▶ [待完成任务]
**a)** 用两句话概括这篇讲Jsoup爬取图片的文章。
**b)** 续写这篇讲Jsoup爬取图片的文章，从它停下的地方接着写。

▶ [文本片段]
· · ·
使用Jsoup爬虫爬取相关图片

一、Jsoup概述

jsoup 是一款Java 的HTML解析器，可直接解析某个URL地址、HTML文本内容。它提供了一套非常省力的API，可通过DOM，CSS以及类似于jQuery的操作方法来取出和操作数据。
主要功能：
1. 从一个URL，文件或字符串中解析HTML；
2. 使用DOM或CSS选择器来查找、取出数据；
3. 可操作HTML元素、属性、文本；

二、jsoup爬取图片

以 https://www.hellorf.com/image/search 网站为例，根据关键词爬取相关的图片。

项目依赖

		<dependency>
            <groupId>org.jsoup</groupId>
            <artifactId>jsoup</artifactId>
            <version>1.10.2</version>
        </dependency>

当我们直接在网页中搜索的时候，是可以看见浏览器地址栏上的信息的，我们将 “”https://www.hellorf.com/image/search?q=煎饼果子“”复制到Java代码中去发现要搜索的关键字被压缩编码了。

原因是请求头的编码为gzip

这时要使用一些字节数据将输入的汉字正确处理为编码后的值，这里写了一个gzip的工具类。

public class GzipUtils { 
   

    public static void main(String[] args) throws IOException { 
   
        String str = "煎饼果子";
        byte[] bytes = str.getBytes();
        byte[] gzipBytes = gzip(bytes);
        byte[] unGzipBytes = unGzip(gzipBytes);
        String value = byteToHexString(unGzipBytes);
        String finalString = getFinalString(str);
        System.out.println(value);
        System.out.println(finalString);
    }

    public static byte[] gzip(byte[] content) throws IOException { 
   
        ByteArrayOutputStream baos = new ByteArrayOutputStream();
        GZIPOutputStream gos = new GZIPOutputStream(baos);
        ByteArrayInputStream bais = new ByteArrayInputStream(content);
        byte[] buffer = new byte[1024];
        int n;
        while ((n = bais.read(buffer)) != -1) { 
   
            gos.write(buffer, 0, n);
        }
        gos.flush();
        gos.close();
        return baos.toByteArray();
    }

    public static byte[] unGzip(byte[] content) throws IOException { 
   
        ByteArrayOutputStream baos = new ByteArrayOutputStream();
        GZIPInputStream gis = new GZIPInputStream(new ByteArrayInputStream(content));
        byte[] buffer = new byte[1024];
        int n;
        while ((n = gis.read(buffer)) != -1) { 
   
            baos.write(buffer, 0, n);
        }

        return baos.toByteArray();
    }

    public static String byteToHexString(byte[] bytes) { 
   
        StringBuffer sb = new StringBuffer(bytes.length);
        String sTemp;
        for (int i = 0; i < bytes.length; i++) { 
   
            sTemp = Integer.toHexString(0xFF & bytes[i]);
            if (sTemp.length() < 2)
· · ·
▶ [数据集条目]

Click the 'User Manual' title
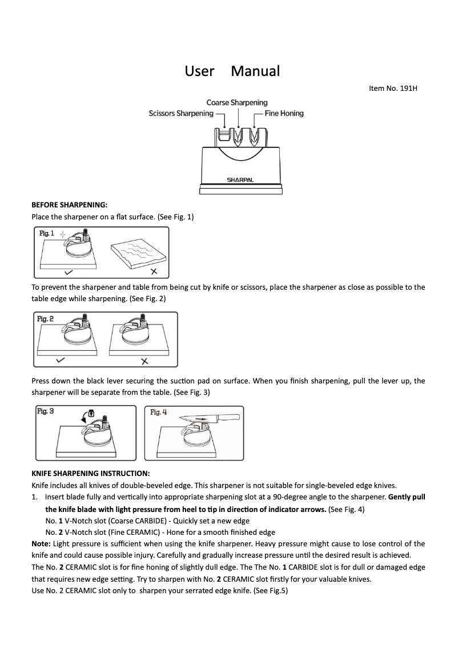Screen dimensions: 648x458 point(232,71)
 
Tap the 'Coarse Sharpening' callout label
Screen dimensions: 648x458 point(236,102)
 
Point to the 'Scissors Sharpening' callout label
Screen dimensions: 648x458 point(180,113)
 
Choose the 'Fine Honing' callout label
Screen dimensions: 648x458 point(284,113)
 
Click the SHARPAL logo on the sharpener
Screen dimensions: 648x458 point(240,179)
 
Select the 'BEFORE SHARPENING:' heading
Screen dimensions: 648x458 point(69,205)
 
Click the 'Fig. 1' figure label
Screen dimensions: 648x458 point(47,234)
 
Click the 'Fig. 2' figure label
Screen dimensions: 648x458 point(47,318)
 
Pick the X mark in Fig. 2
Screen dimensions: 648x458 point(144,361)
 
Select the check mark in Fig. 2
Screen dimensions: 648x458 point(61,361)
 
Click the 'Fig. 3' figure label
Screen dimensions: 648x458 point(46,411)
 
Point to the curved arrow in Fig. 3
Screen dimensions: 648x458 point(85,417)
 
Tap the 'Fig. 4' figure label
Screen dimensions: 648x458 point(159,412)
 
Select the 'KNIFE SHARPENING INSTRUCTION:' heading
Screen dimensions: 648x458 point(90,474)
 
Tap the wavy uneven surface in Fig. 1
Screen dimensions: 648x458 point(138,250)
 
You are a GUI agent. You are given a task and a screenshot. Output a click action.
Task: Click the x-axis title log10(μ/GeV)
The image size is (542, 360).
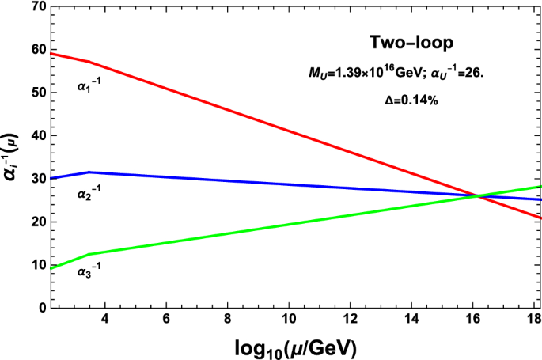tap(295, 347)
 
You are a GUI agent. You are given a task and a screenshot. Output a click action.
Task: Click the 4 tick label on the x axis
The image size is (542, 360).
tap(104, 319)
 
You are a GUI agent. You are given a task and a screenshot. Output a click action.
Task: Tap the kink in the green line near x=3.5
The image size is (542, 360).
tap(89, 254)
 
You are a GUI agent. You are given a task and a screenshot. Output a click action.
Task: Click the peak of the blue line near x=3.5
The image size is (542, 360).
tap(89, 172)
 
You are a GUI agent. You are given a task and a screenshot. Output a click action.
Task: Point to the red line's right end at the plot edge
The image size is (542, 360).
tap(540, 218)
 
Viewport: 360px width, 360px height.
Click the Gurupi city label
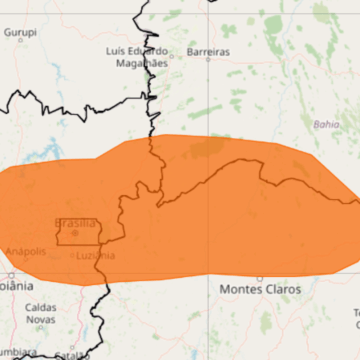point(20,33)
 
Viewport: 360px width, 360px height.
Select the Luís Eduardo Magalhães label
point(135,56)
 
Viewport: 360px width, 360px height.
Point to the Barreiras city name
point(208,51)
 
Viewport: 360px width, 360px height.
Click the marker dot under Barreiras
point(208,61)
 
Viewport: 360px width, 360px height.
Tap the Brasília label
point(75,222)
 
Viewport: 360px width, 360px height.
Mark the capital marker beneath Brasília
point(74,233)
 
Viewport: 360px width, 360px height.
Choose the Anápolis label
point(25,251)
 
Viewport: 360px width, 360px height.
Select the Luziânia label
point(95,255)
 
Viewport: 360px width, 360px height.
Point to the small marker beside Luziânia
point(73,256)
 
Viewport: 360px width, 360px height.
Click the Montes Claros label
point(259,288)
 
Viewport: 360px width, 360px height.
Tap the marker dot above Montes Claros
point(259,277)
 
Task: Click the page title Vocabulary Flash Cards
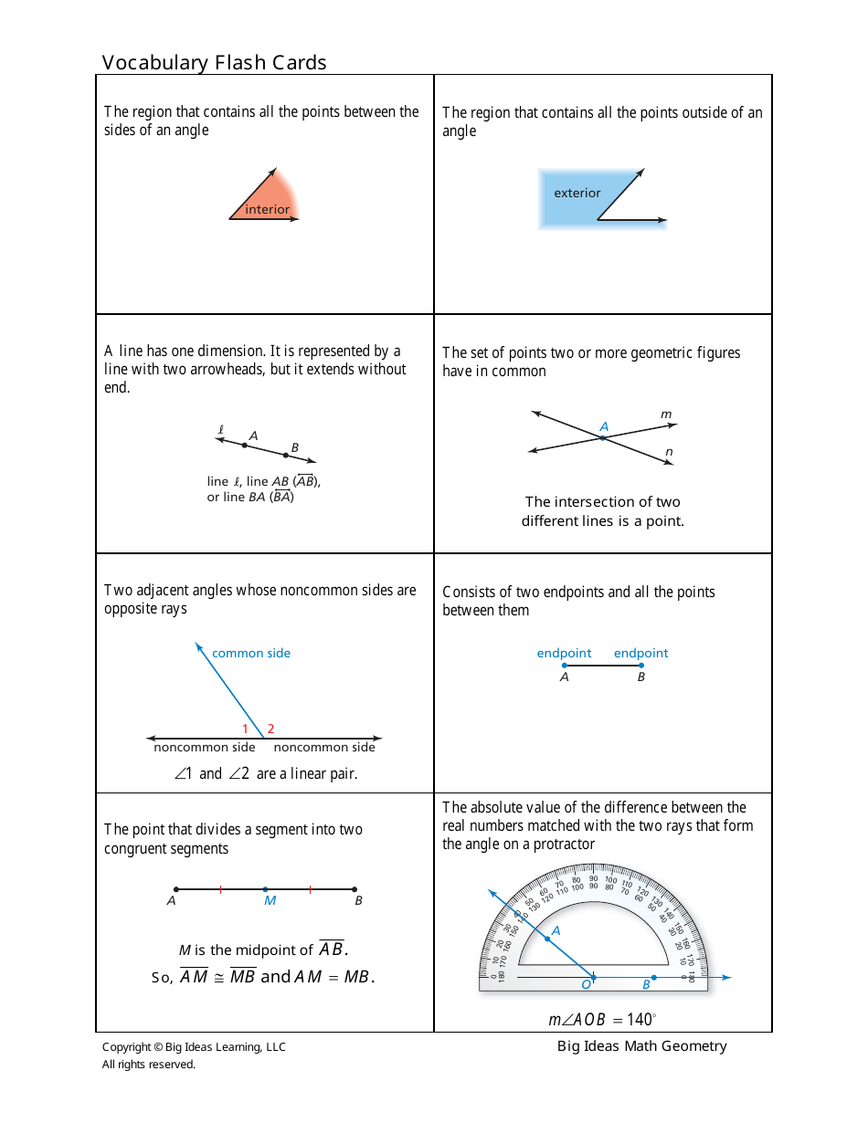(214, 62)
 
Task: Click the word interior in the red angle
(267, 209)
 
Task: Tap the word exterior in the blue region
(577, 193)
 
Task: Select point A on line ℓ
(245, 446)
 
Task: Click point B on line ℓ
(286, 455)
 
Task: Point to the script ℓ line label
(221, 429)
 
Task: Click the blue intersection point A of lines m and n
(602, 437)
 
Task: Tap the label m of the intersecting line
(666, 415)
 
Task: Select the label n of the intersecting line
(670, 451)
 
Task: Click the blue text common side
(251, 653)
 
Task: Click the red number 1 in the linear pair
(245, 729)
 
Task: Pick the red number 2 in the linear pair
(271, 729)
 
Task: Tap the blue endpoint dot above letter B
(641, 666)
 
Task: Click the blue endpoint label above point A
(564, 653)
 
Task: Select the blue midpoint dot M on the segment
(265, 888)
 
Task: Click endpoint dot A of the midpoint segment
(176, 888)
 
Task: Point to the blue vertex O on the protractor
(593, 977)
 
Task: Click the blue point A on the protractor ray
(548, 938)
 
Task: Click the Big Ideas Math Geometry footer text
(641, 1046)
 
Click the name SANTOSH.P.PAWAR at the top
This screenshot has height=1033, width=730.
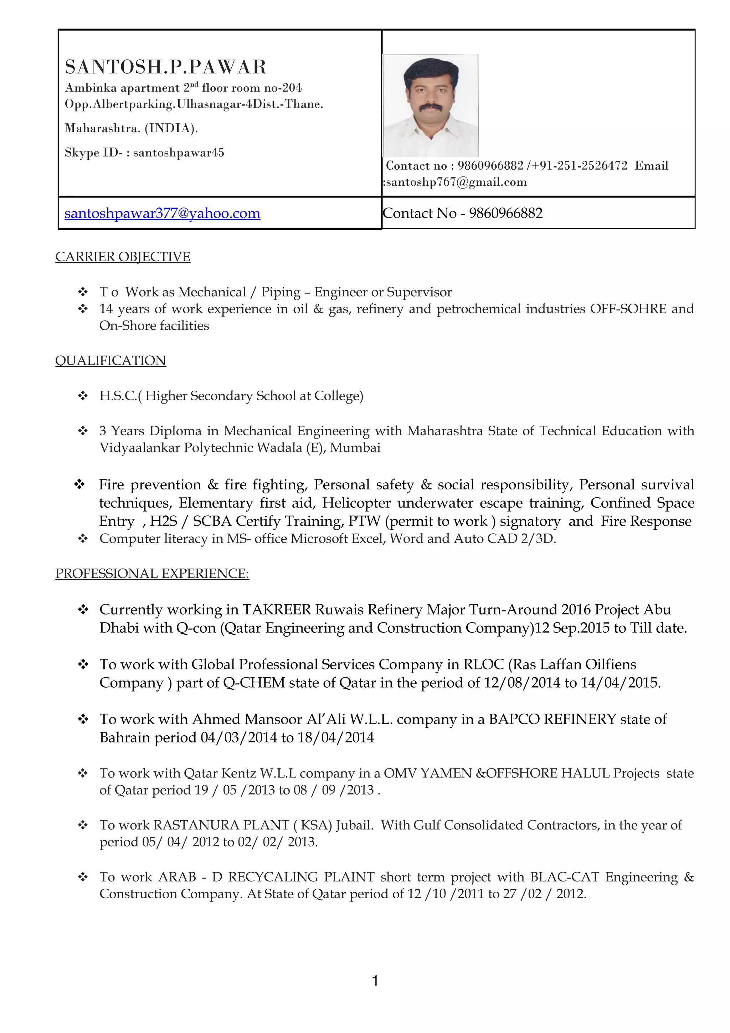pos(165,67)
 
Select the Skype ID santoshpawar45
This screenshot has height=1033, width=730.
pos(179,153)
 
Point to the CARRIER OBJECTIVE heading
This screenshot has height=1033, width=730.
pos(123,257)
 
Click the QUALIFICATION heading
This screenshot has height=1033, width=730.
pos(110,361)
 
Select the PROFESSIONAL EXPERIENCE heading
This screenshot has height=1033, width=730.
pos(152,574)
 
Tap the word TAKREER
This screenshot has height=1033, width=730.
pos(277,610)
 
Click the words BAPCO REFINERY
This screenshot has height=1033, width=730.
pos(552,719)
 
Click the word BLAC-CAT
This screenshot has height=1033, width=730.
pos(565,877)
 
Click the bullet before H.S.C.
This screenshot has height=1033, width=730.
pos(83,396)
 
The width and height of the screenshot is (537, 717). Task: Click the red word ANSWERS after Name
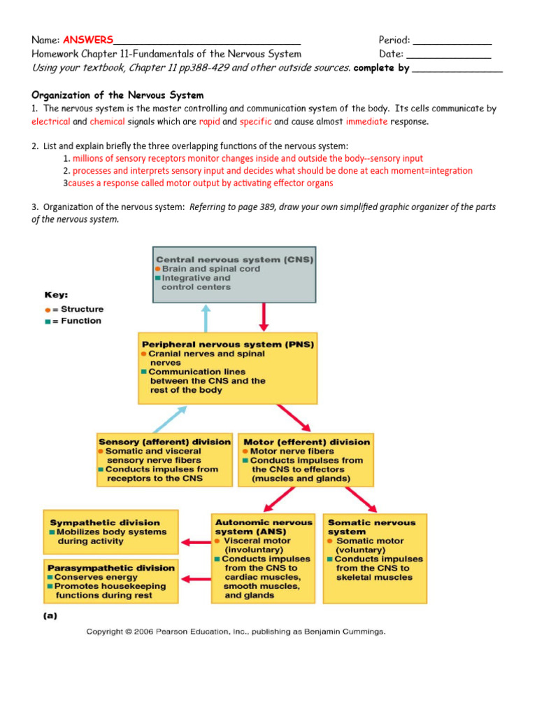click(x=88, y=39)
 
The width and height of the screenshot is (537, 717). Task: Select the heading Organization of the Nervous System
click(x=117, y=95)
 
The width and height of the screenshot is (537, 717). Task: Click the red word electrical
click(x=51, y=121)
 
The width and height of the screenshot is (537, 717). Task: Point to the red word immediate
click(x=366, y=121)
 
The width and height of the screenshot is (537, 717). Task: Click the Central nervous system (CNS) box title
click(x=234, y=259)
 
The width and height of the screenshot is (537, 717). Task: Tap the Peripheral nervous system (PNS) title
click(x=228, y=344)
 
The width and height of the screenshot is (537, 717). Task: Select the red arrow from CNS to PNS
click(x=264, y=316)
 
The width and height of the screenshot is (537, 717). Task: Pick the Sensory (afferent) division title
click(x=164, y=442)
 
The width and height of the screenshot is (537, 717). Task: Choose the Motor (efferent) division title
click(x=306, y=442)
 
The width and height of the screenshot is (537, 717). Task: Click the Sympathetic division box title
click(x=105, y=522)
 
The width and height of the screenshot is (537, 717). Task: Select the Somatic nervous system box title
click(x=371, y=527)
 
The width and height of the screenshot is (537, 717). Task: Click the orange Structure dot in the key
click(x=47, y=309)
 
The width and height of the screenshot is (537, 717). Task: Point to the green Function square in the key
click(x=47, y=321)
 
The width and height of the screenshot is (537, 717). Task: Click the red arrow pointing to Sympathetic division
click(x=195, y=541)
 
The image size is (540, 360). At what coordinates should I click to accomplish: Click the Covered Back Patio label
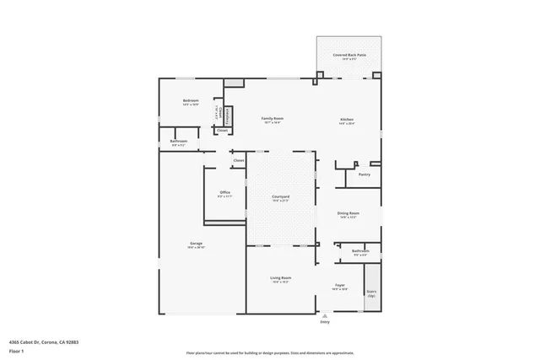349,55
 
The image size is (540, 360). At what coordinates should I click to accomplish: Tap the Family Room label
272,119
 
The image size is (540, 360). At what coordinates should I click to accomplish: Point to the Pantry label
364,175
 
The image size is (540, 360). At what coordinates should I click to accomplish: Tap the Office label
225,192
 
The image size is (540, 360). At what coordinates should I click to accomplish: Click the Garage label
196,244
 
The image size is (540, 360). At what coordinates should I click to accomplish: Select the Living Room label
280,277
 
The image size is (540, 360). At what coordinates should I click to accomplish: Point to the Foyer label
340,286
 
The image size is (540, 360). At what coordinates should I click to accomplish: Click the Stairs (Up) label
371,293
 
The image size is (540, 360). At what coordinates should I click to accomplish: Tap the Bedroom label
191,101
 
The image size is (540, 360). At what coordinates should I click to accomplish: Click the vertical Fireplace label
227,116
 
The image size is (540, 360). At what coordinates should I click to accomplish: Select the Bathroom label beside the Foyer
360,250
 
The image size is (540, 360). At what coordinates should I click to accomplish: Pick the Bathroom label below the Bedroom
178,141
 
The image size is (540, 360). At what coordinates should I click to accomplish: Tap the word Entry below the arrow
324,322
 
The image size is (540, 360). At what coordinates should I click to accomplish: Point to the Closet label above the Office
238,159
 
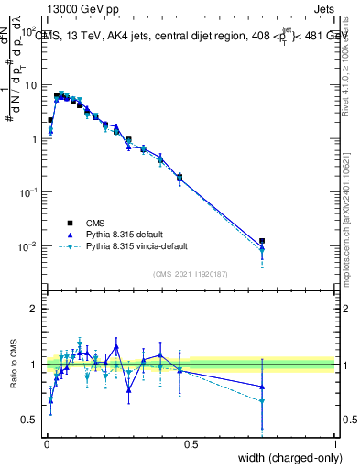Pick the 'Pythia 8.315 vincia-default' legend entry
tap(145, 247)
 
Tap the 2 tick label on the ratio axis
tap(35, 309)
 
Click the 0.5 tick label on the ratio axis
tap(30, 420)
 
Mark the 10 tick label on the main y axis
tap(31, 85)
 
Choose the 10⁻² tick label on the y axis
tap(27, 247)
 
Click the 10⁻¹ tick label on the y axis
tap(27, 193)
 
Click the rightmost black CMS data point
tap(262, 241)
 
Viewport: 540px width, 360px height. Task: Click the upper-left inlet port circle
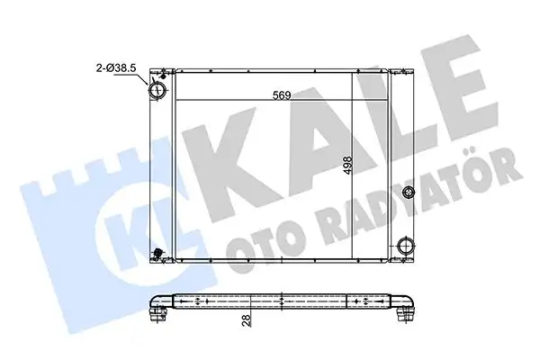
· · ·
▶ [任务结果]
**a)** jsoup是一款Java的HTML解析器，可直接解析URL地址和HTML文本，并提供通过DOM、CSS以及类似jQuery的方法来取出和操作数据的API。文章以hellorf.com图片搜索网站为例，根据关键词爬取相关图片，给出了项目依赖，并编写了一个gzip工具类来处理输入的汉字关键词。

**b)**
                sb.append(0);
            sb.append(sTemp.toUpperCase());
        }
        return sb.toString();
    }

    public static String getFinalString(String str) throws IOException { 
   
        //1.转字节数组
        byte[] bytes = str.getBytes();
        //2.压缩字节数组
        byte[] gzip = gzip(bytes);
        //3.将压缩的字节数组再解压
        byte[] unGzip = unGzip(gzip);
        //4.将解压的字节数组转为字符串
        String value = byteToHexString(unGzip);
        StringBuilder stringBuilder = new StringBuilder();
        stringBuilder.append("%");
        int count = 0; // %E5%A4%A7%E9%97%B8%E8%9F%B9
        for (int i = 0;i < value.length();i++){ 
   
            count++;
            if (count == 3){ 
   
                count = 1;
                stringBuilder.append("%");
            }
            char charStr = value.charAt(i);
            stringBuilder.append(charStr);
        }
        return stringBuilder.toString();
    }

}

运行main方法后查看控制台

这样就和编码后的数据一致了。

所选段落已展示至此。